• Vorliegender Text:
• • • •

Ob "Simpsons", "South Park" oder "Family Guy" - Animationsserien für Erwachsene sind im US-Markt eine Selbstverständlichkeit. Hierzulande jedoch leisten ZDFneo und die Produktionsfirma SEO Entertainment Pionierarbeit, wenn sie am Donnerstag "Deutsches Fleisch" auf Sendung schicken. Die bitterböse Cartoon-Satire war 2012 als Siegerformat aus dem "TVLab" hervorgegangen und geht nun mit acht Folgen in Serie - jeweils im Anschluss an Jan Böhmermanns "neo magazin" um 23.30 Uhr.

Noch sind nicht alle Episoden durch die Postproduction, der Aufwand ist gewaltig. Über ein Jahr lang haben die Macher durchgehend an der Animation gearbeitet. "Wir konnten auf keine deutsche Benchmark zurückgreifen und mussten daher viel ausprobieren", sagt SEO-Geschäftsführer Gillad Osterer im Gespräch mit DWDL.de. Den Piloten fürs "TVLab" hatten Osterer und sein Partner Uwe von Grafenstein noch mit Hilfe eines US-Gratistools aus dem Internet produziert. Doch das hätte für die Staffel nicht mehr ausgereicht.

• • • •

• Schriftliche Aufgabe: Gib den Text über die Cartoon-Satire „Deutsches Fleisch“ wieder, beginnend bei „Noch sind nicht“ und endend bei „nicht mehr ausgereicht.“. Tausche dabei „Postproduction“ gegen „Nachbearbeitung“ aus. Die Einträge haben keinen Bezug zum Text.

• Datensatz:
• • • •

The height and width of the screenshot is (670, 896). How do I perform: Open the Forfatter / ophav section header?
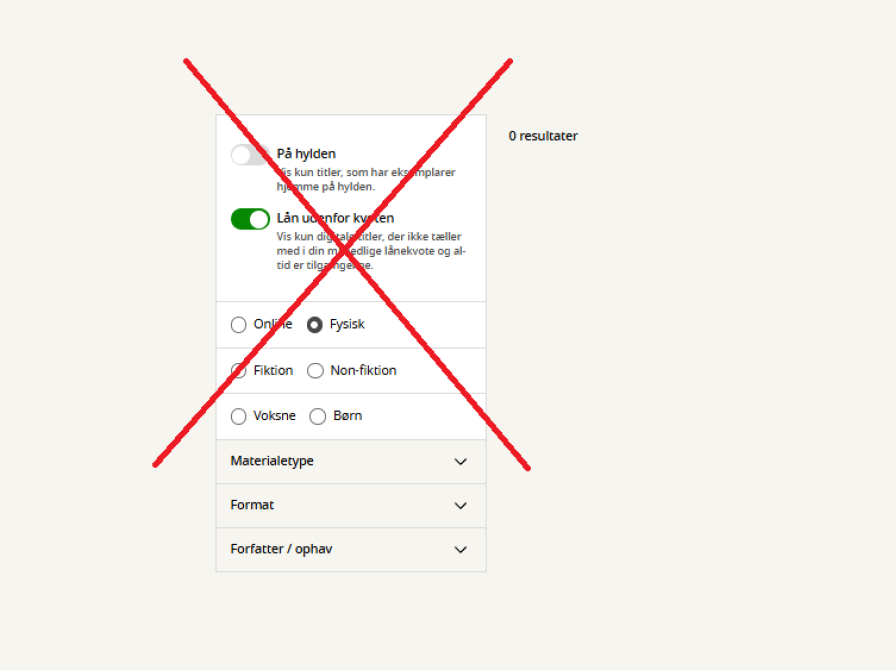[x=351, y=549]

• • • •

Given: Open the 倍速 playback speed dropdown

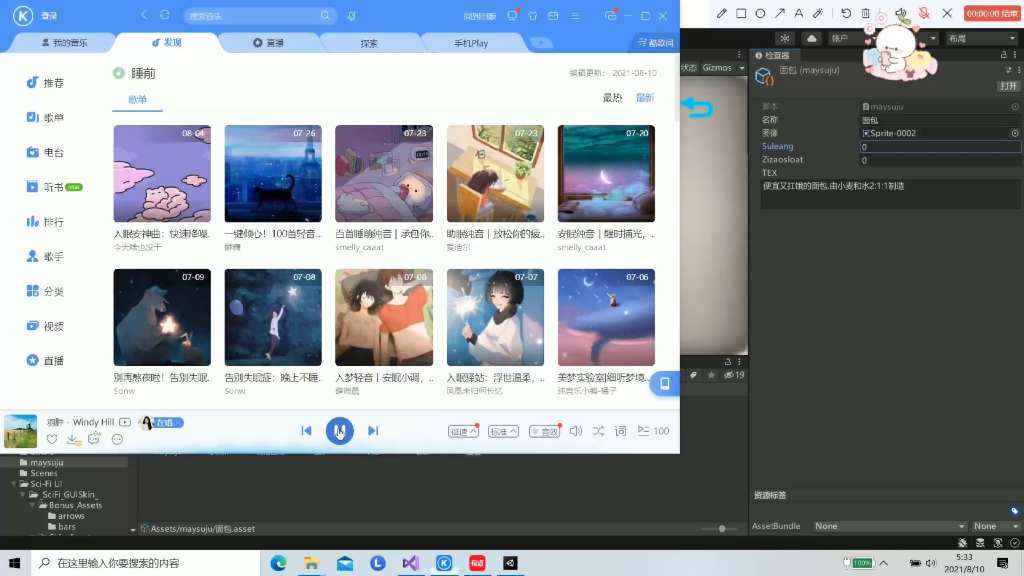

• • • •

• Antwort:
Noch sind nicht alle Episoden durch die Nachbearbeitung, der Aufwand ist gewaltig. Über ein Jahr lang haben die Macher durchgehend an der Animation gearbeitet. "Wir konnten auf keine deutsche Benchmark zurückgreifen und mussten daher viel ausprobieren", sagt SEO-Geschäftsführer Gillad Osterer im Gespräch mit DWDL.de. Den Piloten fürs "TVLab" hatten Osterer und sein Partner Uwe von Grafenstein noch mit Hilfe eines US-Gratistools aus dem Internet produziert. Doch das hätte für die Staffel nicht mehr ausgereicht.